# Texto mostrado:
+ + + + +
Se negaron al levantamiento en masa. No han sabido ni administrar ni combatir, mientras tenían en su mano todos los recursos, la comida y los hombres; no han sabido entender que, en una ciudad sitiada, todo el que sostiene la lucha para salvar la patria tiene el mismo derecho a recibir de ella la subsistencia; no han sabido prever nada: allí donde podría haber abundancia, han dejado miseria; morimos de frío, ya casi de hambre: las mujeres sufren, los niños languidecen y sucumben. La dirección militar es más deplorable aun: salidas sin objetivo; luchas mortíferas sin resultados; fracasos repetidos que podían descorazonar a los más valientes. Dejar que el pueblo de París tome en sus manos su liberación. MOVILIZACIÓN GENERAL – RACIONAMIENTO GRATIS – ATAQUE EN MASA. ¡PASO AL PUEBLO! ¡PASO A LA COMUNA!

Paz y descomposición del ejército, 1871

El Gobierno ilegaliza a los batallones de la Guardia Nacional que no domina pero estos no entregan las armas. El 21 de enero, algunos de ellos asaltan una prisión y liberan a luchadores sociales. Al día siguiente, cientos de proletarios armados, entre los que se encuentra la militante Louise Michel portando una bandera negra, intentan tomar el Ayuntamiento. Un día más tarde, Bismarck aconseja al ministro de exteriores de Francia: «Provoque usted un motín mientras aún tiene un ejército para aplastarlo».
+ + + + +
# Material proporcionado:
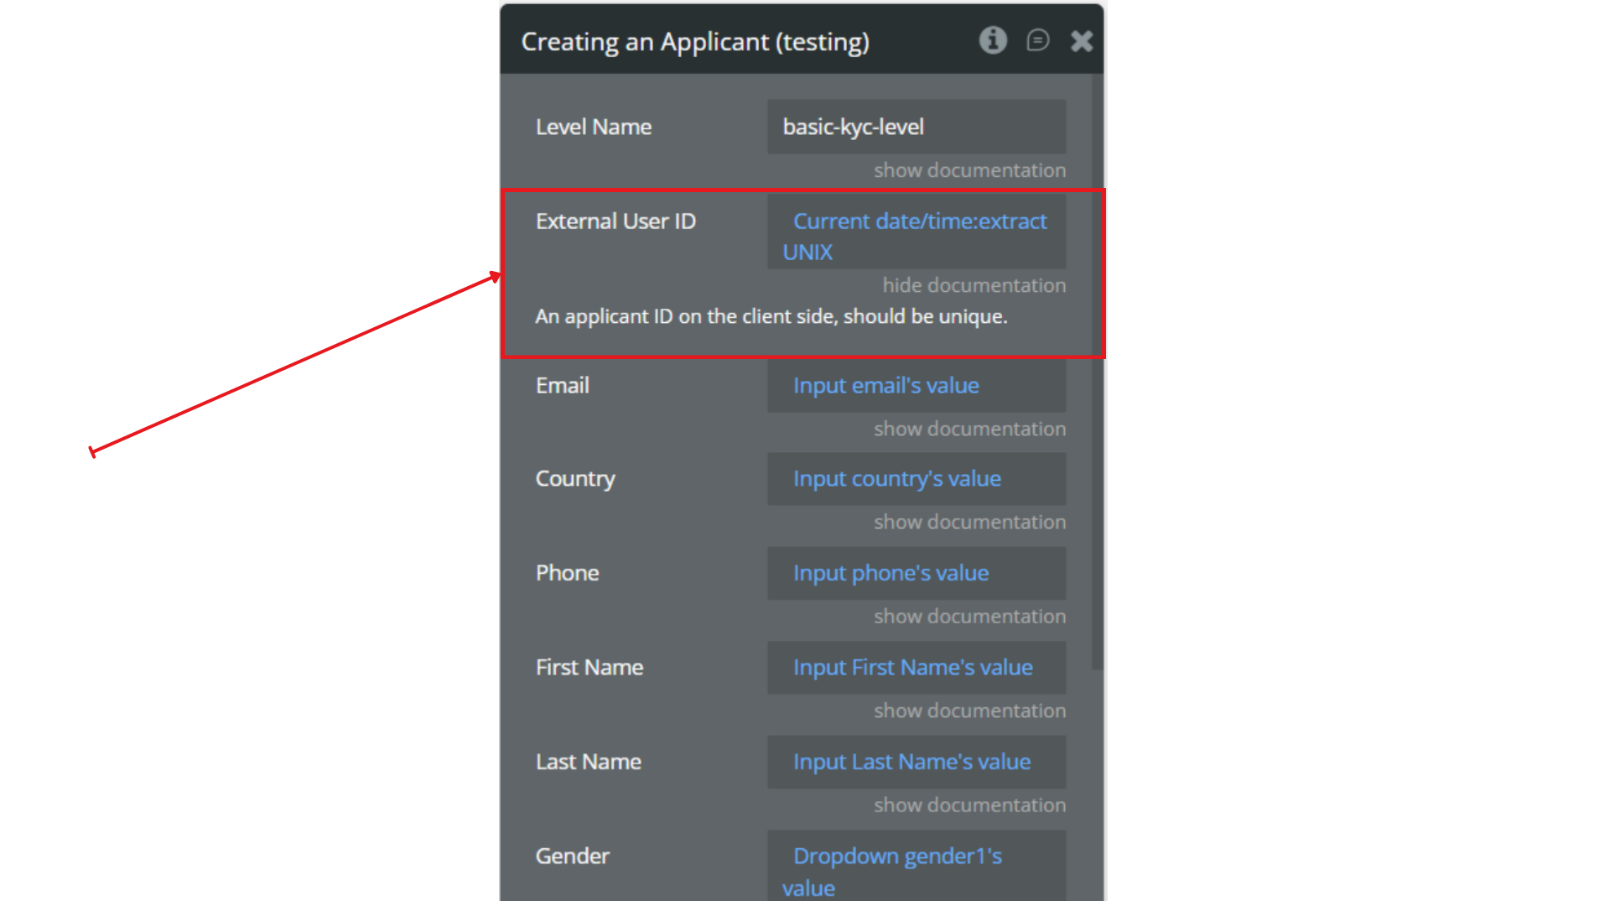1610x906 pixels.
Task: Click the panel title Creating an Applicant
Action: pyautogui.click(x=695, y=42)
+ + + + +
# Tareas por realizar:
1 - Traduce al inglés esta oración del texto sobre la Comuna de París: «Al día siguiente, cientos de proletarios armados, entre los que se encuentra la militante Louise Michel portando una bandera negra, intentan tomar el Ayuntamiento.»
2 - Resume en dos oraciones el texto sobre la Comuna de París.
3 - Prosigue el texto sobre la Comuna de París a partir de su última oración.

# Respuestas del ejercicio:
1 - The next day, hundreds of armed proletarians, among them the militant Louise Michel carrying a black flag, attempt to take the City Hall.

2 - Un llamamiento acusa a los gobernantes de no haber sabido administrar ni combatir en la ciudad sitiada, lo que ha traído frío, hambre y fracasos militares, y pide que el pueblo de París tome en sus manos su liberación con la Comuna. En 1871, el Gobierno ilegaliza los batallones de la Guardia Nacional que no domina, grupos armados asaltan una prisión e intentan tomar el Ayuntamiento, y Bismarck aconseja provocar un motín mientras aún haya un ejército para aplastarlo.

3 -
El 28 de enero se firma un primer armisticio y se ordena el desarme de la población, pero el proletariado no entrega las armas. El gobierno, a la vez que convoca elecciones nacionales para el 8 de febrero, cierra clubes y censura periódicos obreros. Nuevamente, militantes conocidos por su pasado revolucionario se pierden en el parlamentarismo.

Con el argumento de que con el alto el fuego ya no es necesaria la Guardia Nacional, las autoridades suprimen su sueldo. Sus integrantes, entonces, deciden federarse (pasando a ser conocidos como «federados») y crear un Comité Central. Durante las semanas siguientes, los milicianos más combativos tendrán fuertes pugnas con el Comité Central, al que juzgarán como demasiado moderado y complaciente con el gobierno.

A pesar del armisticio, la paz aun no está consolidada, por lo que el ejército francés mantiene a los soldados en sus posiciones. Parte de la tropa pasa sus días en las calles parisinas, de forma relajada y, hasta, confraternizando con los vecinos.

Los cañones, que antes disparaban a los prusianos, siguen apostados en sus lugares de combate. El gobierno tiene intención de llevarlos nuevamente a los cuarteles. Antes que eso suceda, distintos batallones de Guardias Nacionales, autónomos del Comité Central, asaltan prisiones y depósitos de armas. Treinta y ocho cañones, trescientos fusiles y tres millones de cartuchos son repartidos en los barrios rojos.

A fines de febrero, los proletarios llaman a los soldados a unirse a ellos o a abandonar la zona. Algunos marineros se les unen. En Belleville, los cuatro regimientos que estaban acantonados son obligados a marcharse, mientras los oficiales se esconden y se desplazan discretamente. Otros, son reconocidos, insultados y agredidos.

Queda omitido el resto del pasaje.